Devider Wildpark Schwarze Berge, Abschluss, weiß, gerissen

Jagdfasan

Steckbrief

Familie: Fasanenartige (Phasianidae)
Ordnung: Hühnervögel (Galliformes)
Lebensraum: ursprünglich in Auwäldern Mittelasiens; heute in fast ganz Mitteleuropa verbreitet, wo er vor allem zu Jagdzwecken eingeführt wurde
Sozialstruktur: in der Brutzeit polygyn (ein Hahn verpaart sich mit 1 bis 3 oder mehr Hennen); sonst in Gruppen von 2 bis 30 Tieren mit strenger Rangordnung
Nahrung: vor allem Samen, Beeren, Wurzeln, grüne Pflanzenteile, aber auch Insekten, Schnecken und Würmer
Paarungszeit: März/April bis Juni
Brutzeit: 23-25 Tage
Größe:
Körperlänge 50-90 cm, davon 20-60 cm Schwanz
Gewicht: 800-1500 g
Höchstalter: 3 Jahre, in menschlicher Obhut bis 15 Jahre

Kennzeichen:

Beim männlichen Jagdfasan sind Kopf und Hals glänzend dunkelgrün, die Halsseiten erscheinen purpurn bis blau. Die nackten Kopfseiten sind intensiv rot. Die Federn an Nacken, Brust und Körperseiten sind kupferfarben bis rötlich golden und tragen einen blauschwarz glänzenden Saum. Die Rückenfedern sind dunkel kupferrot mit grünlich-purpurnem Glanz. Die Schwanzfedern sind stark verlängert und gelb- bis olivbraun mit schwarzen Sprenkeln und Querbändern.
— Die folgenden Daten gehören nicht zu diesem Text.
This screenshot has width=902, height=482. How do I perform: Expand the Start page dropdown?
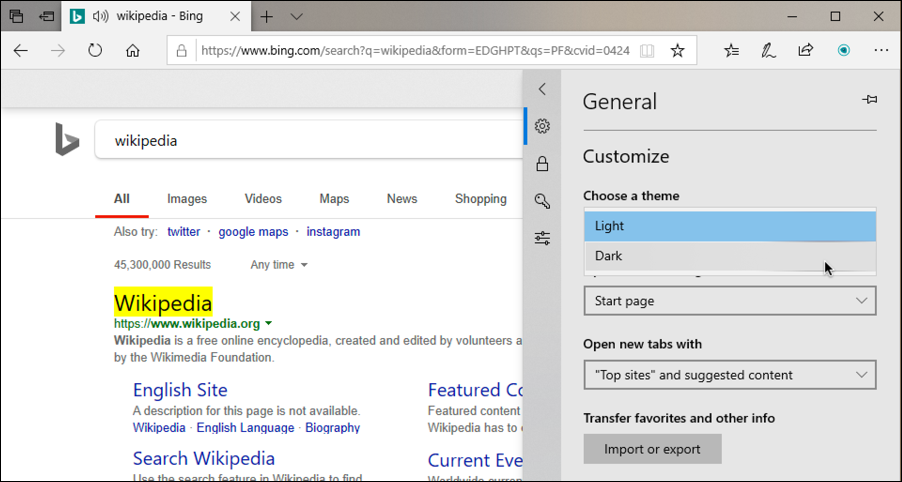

Im Gegensatz zu dem des Hahns ist das Kleid der Henne zum Schutz beim Brüten recht unauffällig und hat eine insgesamt bräunliche Tarnfärbung mit dunkelbraun bis schwarzen Flecken und kürzeren Schwanzfedern.

Lebensraum/-weise:

Der Fasan bevorzugt Auwälder oder dichte Gebüsche in der Nähe von Gewässern. In unserer Kulturlandschaft leben die Vögel gerne in Getreide- und Maisfeldern, die ihnen sowohl Nahrung als auch Deckung bieten. Sie sind Bewohner der Ebenen, die aber in weiten Flusstälern auch auf die Hochebenen innerasiatischer Gebirge vorgedrungen sind. Sie meiden offene Steppen und Wüsten.
Der Fasan ist tagaktiv. Er ist ein guter Läufer, fliegen kann er hingegen nur sehr schwerfällig. Erwachsene Vögel haben meist einen Schlafbaum. Der Fluchtreflex ist beim Jagdfasan sehr ausgeprägt, die Vögel sind zudem sehr schreckhaft. Gegenüber nasskalten Sommern oder Winterkälte ist er überaus empfindlich.

Jagdfasan im Unterholz
Nahrung:

Der Fasan ernährt sich überwiegend von Samen, Beeren, Wurzeln und grünen Pflanzenteilen, aber auch von Insekten, Schnecken und Würmern. Zur Zerkleinerung der Nahrung im Magen benötigt er kleine Steinchen – sogenannte Malsteinchen –, die mit der Nahrung aufgenommen werden.

Fortpflanzung:

Die Hähne markieren ihr Revier und verteidigen ihren Balzplatz gegen andere Fasane. Die Balz erfolgt von März bis Juni. Ende April erfolgt die Eiablage in eine gescharrte kahle oder mit Laub ausgekleidete Mulde. Ein Gelege besteht aus 8 bis 12 oliv-braunen Eiern (46 mm × 36 mm). Nach 23 bis 25 Tagen schlüpfen die Jungen. Jagdfasane sind Nestflüchter und schon nach 10 bis 12 Tagen flugfähig. 8 Wochen lang werden die Jungen von der Henne gefüttert.

Besonderheiten:

Schon die Römer sollen den Speisevogel aus Asien nach Europa gebracht haben. Mitte des 19. Jahrhunderts waren wilde Fasanen in wenigen Gebieten Bayerns bekannt. In Deutschland wurden vornehmlich vier Arten bzw. Unterarten eingeführt, die sich in der Folgezeit untereinander kreuzten, so dass man heute oft vom Jagdfasan als Sammelbegriff spricht.